Multi-Target Federated Backdoor Attack Based on Feature Aggregation
Lingguag Hao, Kuangrong Hao, Bing Wei, Xue-song Tang
TL;DR
This work targets federated backdoor security by addressing limitations of patch-based triggers through Multi-Target Federated Backdoor Attack (MT-FBA) which uses image-aligned triggers bounded by an $\epsilon$-ball and fuses local backdoor features across compromised clients via intra-class training. The method enables simultaneous generation of backdoors for all target classes and demonstrates a zero-shot capability, wherein backdoor triggers learned during near-convergence can activate the global model during inference with high success rates. Theoretical convergence analysis supports the training procedure, and extensive experiments on CIFAR10, MNIST, and Mini-ImageNet show MT-FBA outperforms patch-based methods under state-of-the-art defenses like FLAME, while maintaining main-task accuracy. The findings reveal significant security implications for federated systems and motivate future work on defense strategies and model-agnostic zero-shot backdoor attacks.
Abstract
Current federated backdoor attacks focus on collaboratively training backdoor triggers, where multiple compromised clients train their local trigger patches and then merge them into a global trigger during the inference phase.

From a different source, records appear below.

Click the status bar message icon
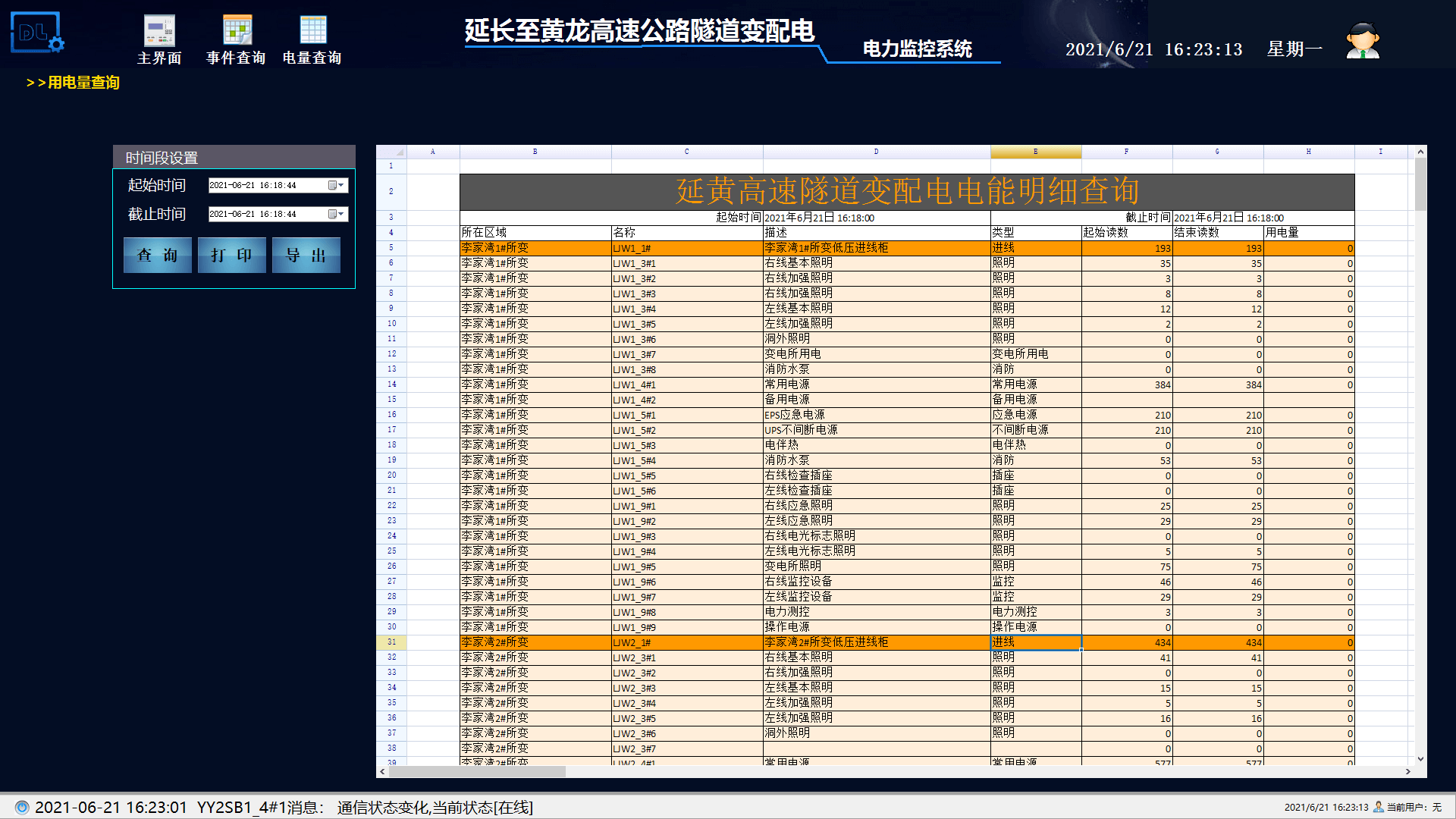 click(22, 807)
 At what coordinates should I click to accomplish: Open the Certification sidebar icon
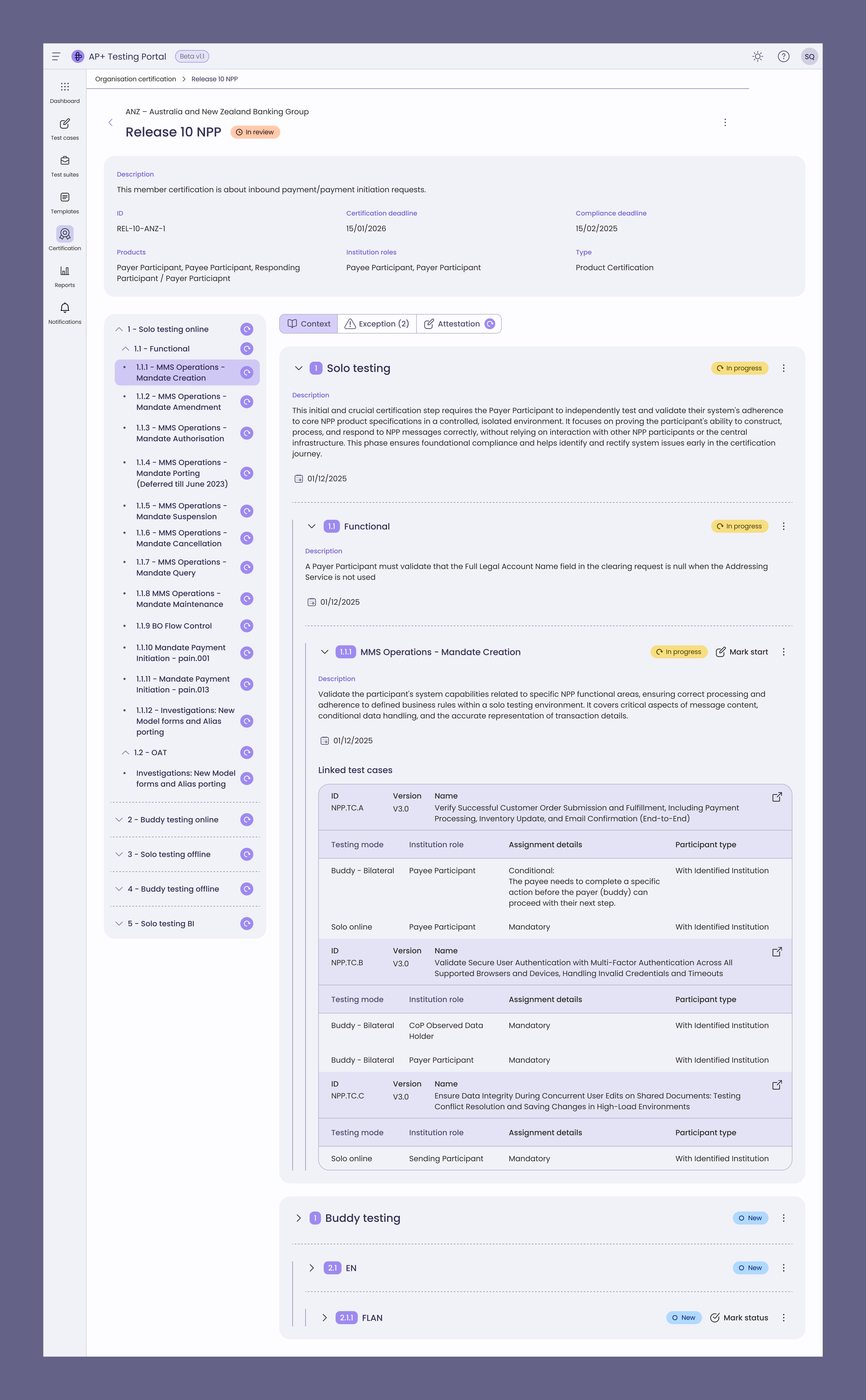click(x=65, y=234)
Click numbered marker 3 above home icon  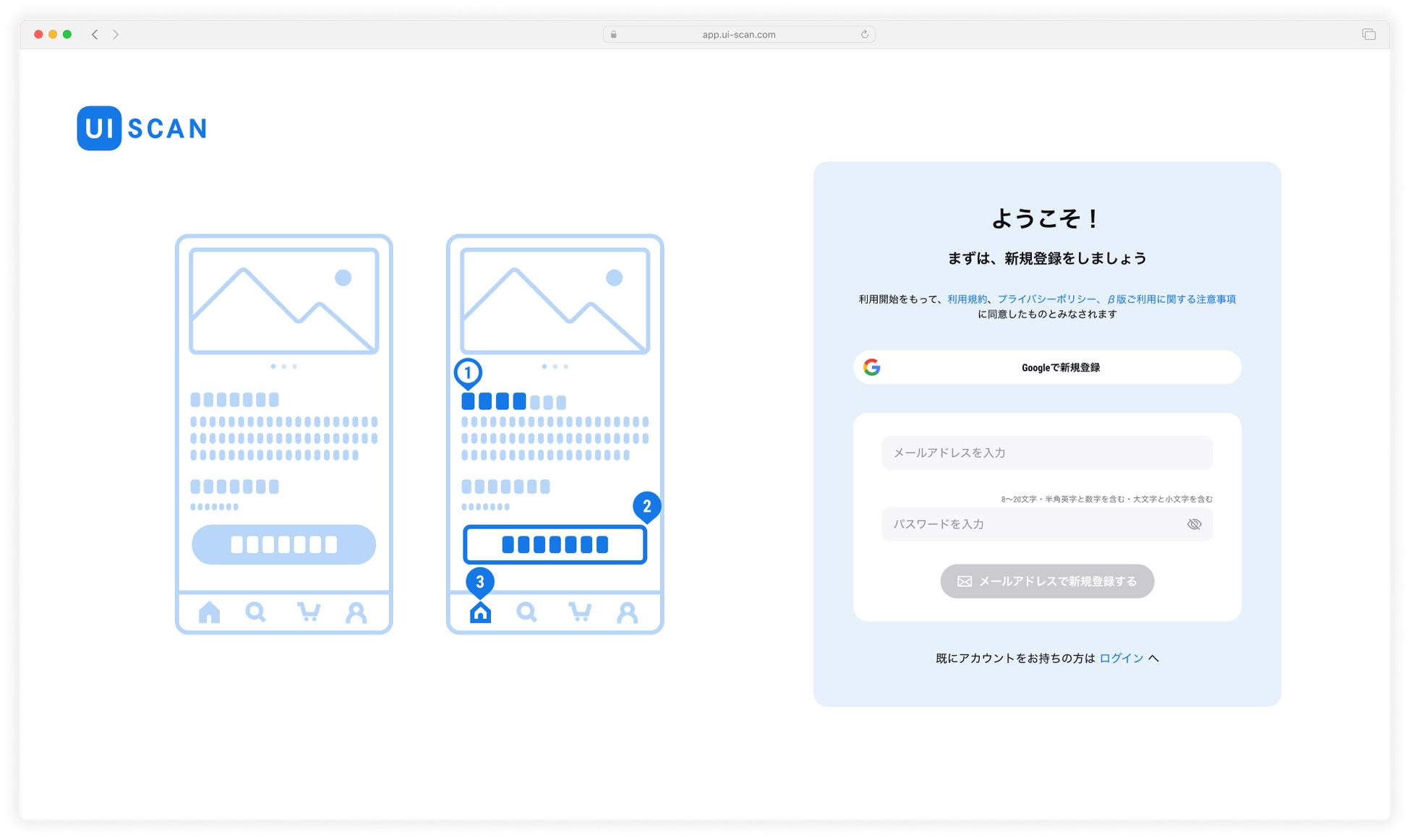coord(479,581)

However, these methods require careful design of the shape and position of trigger patches and lack the feature interactions between trigger patches during training, resulting in poor backdoor attack success rates. Moreover, the pixels of the patches remain untruncated, thereby making abrupt areas in backdoor examples easily detectable by the detection algorithm. To this end, we propose a novel benchmark for the federated backdoor attack based on feature aggregation. Specifically, we align the dimensions of triggers with images, delimit the trigger's pixel boundaries, and facilitate feature interaction among local triggers trained by each compromised client. Furthermore, leveraging the intra-class attack strategy, we propose the simultaneous generation of backdoor triggers for all target classes, significantly reducing the overall production time for triggers across all target classes and increasing the risk of the federated model being attacked. Experiments demonstrate that our method can not only bypass the detection of defense methods while patch-based methods fail, but also achieve a zero-shot backdoor attack with a success rate of 77.39%. To the best of our knowledge, our work is the first to implement such a zero-shot attack in federated learning. Finally, we evaluate attack performance by varying the trigger's training factors, including poison location, ratio, pixel bound, and trigger training duration (local epochs and communication rounds).